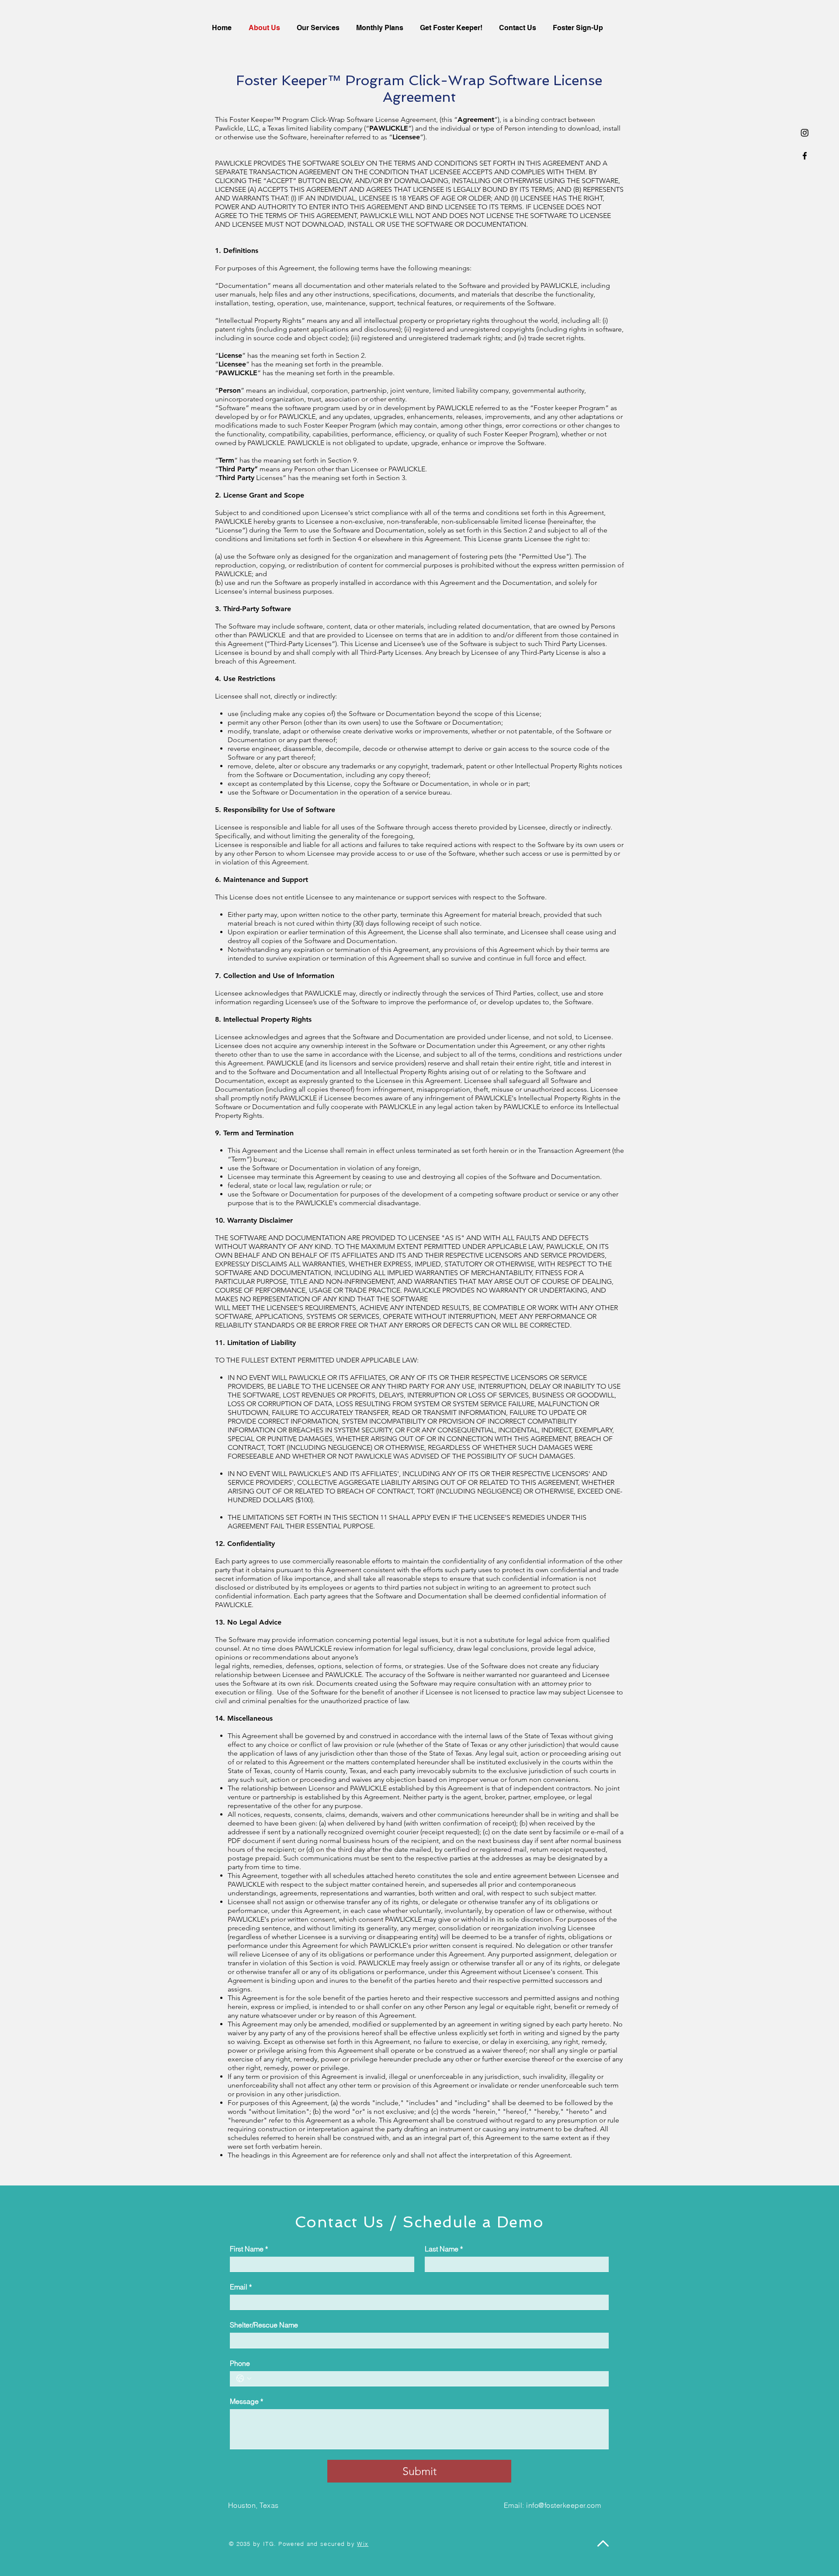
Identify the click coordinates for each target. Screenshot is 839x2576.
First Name (249, 2248)
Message (246, 2401)
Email (241, 2286)
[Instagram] (805, 133)
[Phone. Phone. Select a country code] (244, 2378)
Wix (362, 2543)
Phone (240, 2363)
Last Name (444, 2248)
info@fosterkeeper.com (563, 2505)
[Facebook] (805, 156)
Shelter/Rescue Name (264, 2324)
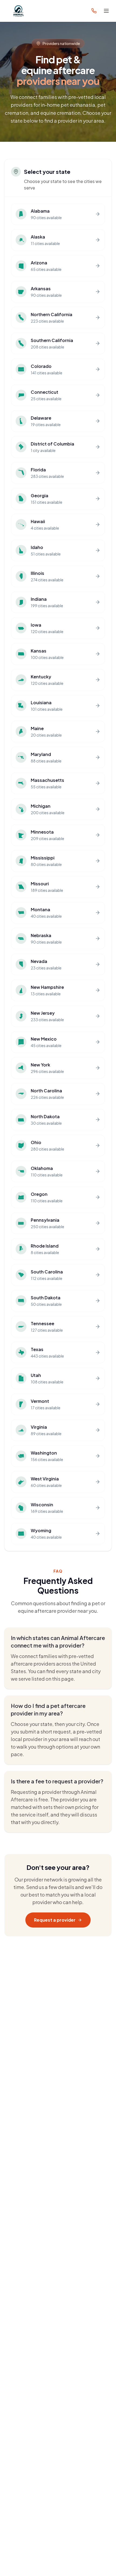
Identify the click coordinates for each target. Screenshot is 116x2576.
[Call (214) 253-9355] (94, 11)
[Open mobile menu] (106, 10)
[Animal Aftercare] (19, 10)
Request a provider (55, 1920)
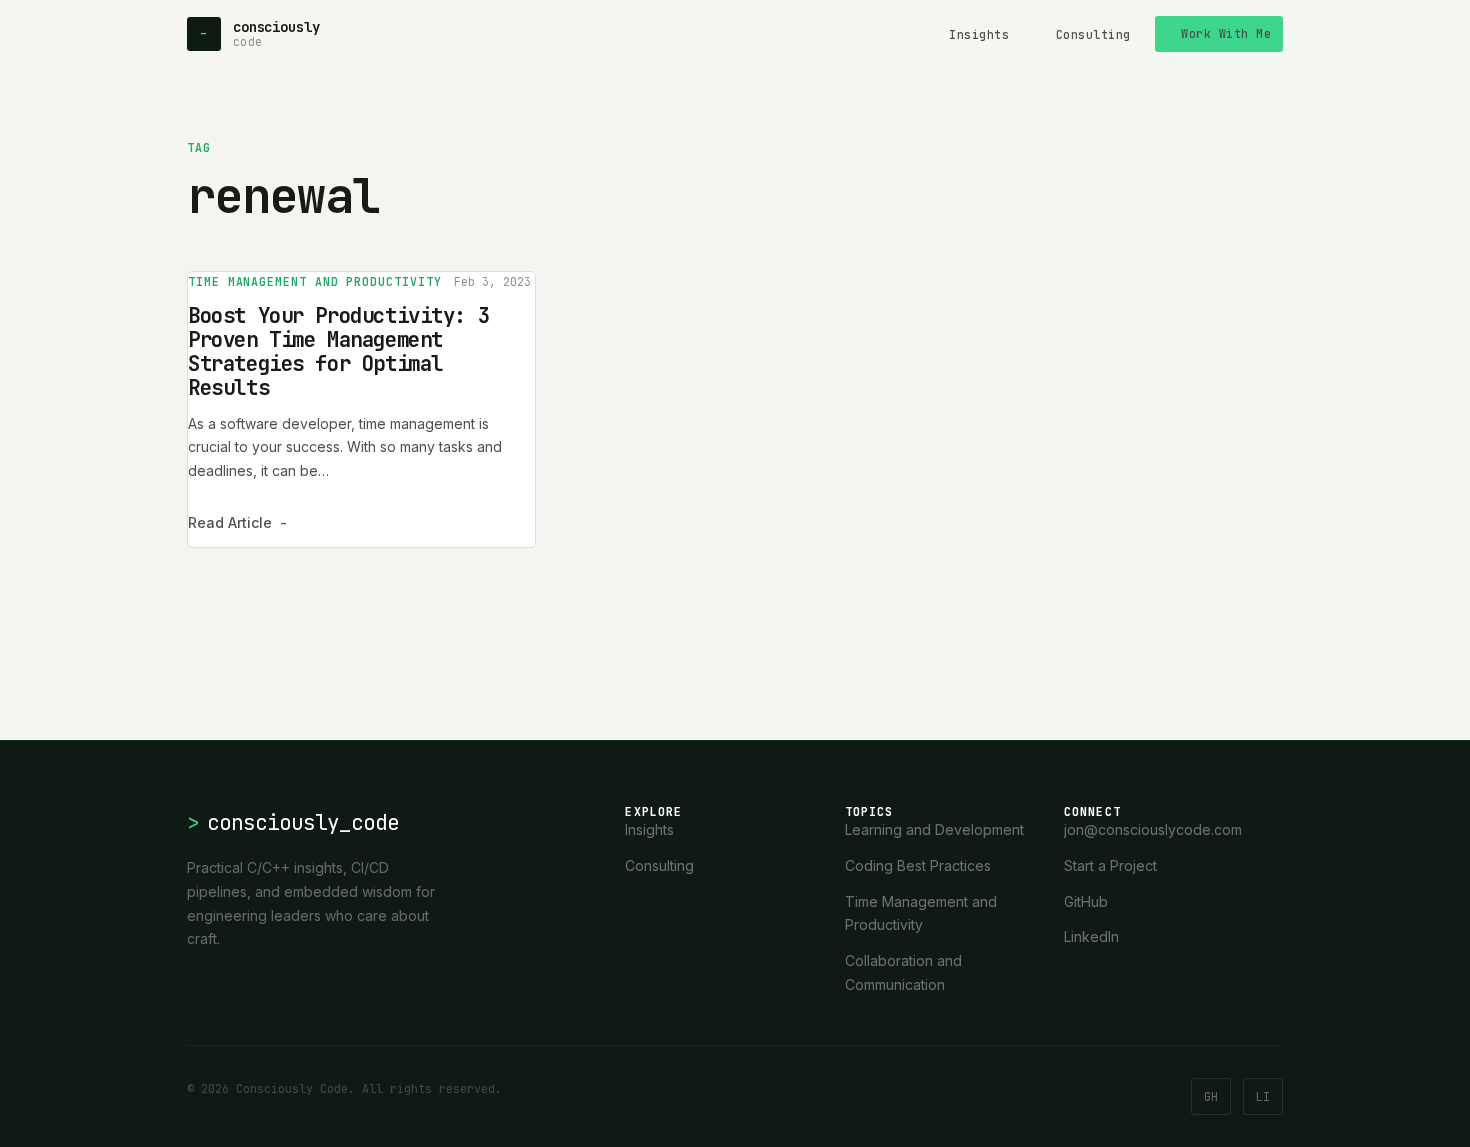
========================================
> WORK REQUEST
Tell how many lines in the data above hold "each". Nothing but the number.

> WRITTEN RESPONSE
2